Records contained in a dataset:
▬▬▬
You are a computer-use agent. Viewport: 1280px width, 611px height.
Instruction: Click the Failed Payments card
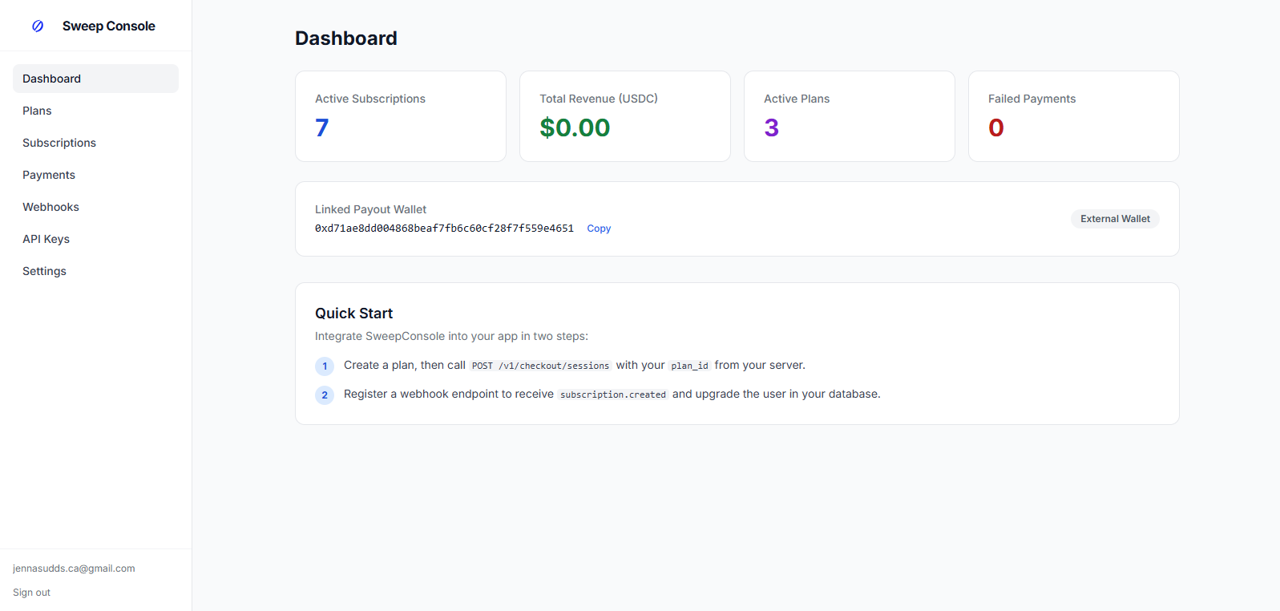[x=1074, y=116]
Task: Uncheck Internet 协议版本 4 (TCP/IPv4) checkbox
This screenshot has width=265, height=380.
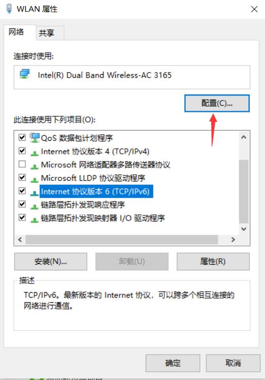Action: pyautogui.click(x=22, y=151)
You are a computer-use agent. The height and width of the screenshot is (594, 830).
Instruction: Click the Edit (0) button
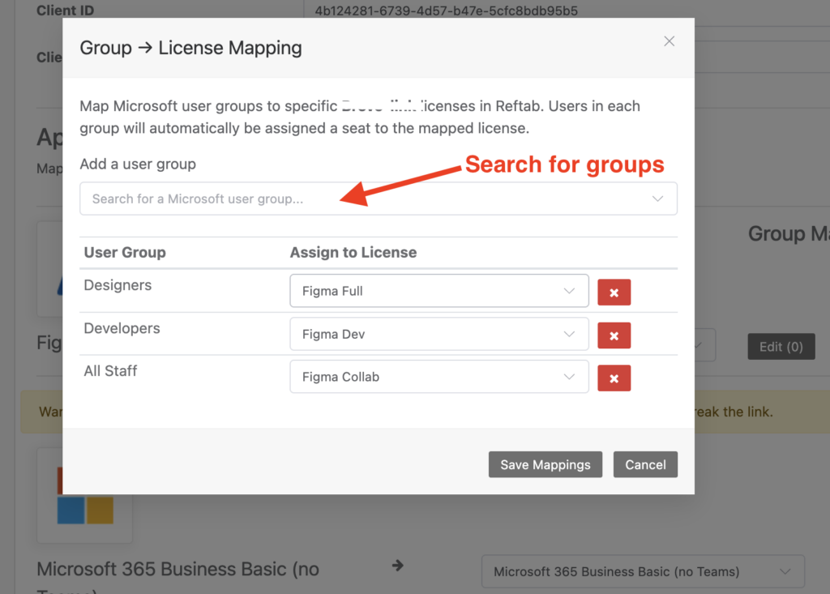tap(781, 345)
▬▬▬
## Work to be completed
Each record above is to be written out exactly; the pictures are not.

## Exercise response
You are a computer-use agent. Viewport: 1280px width, 611px height.
Instruction: Click the Failed Payments card
[x=1074, y=116]
Task: Uncheck Internet 协议版本 4 (TCP/IPv4) checkbox
This screenshot has width=265, height=380.
Action: pyautogui.click(x=22, y=151)
You are a computer-use agent. The height and width of the screenshot is (594, 830).
Instruction: Click the Edit (0) button
tap(781, 345)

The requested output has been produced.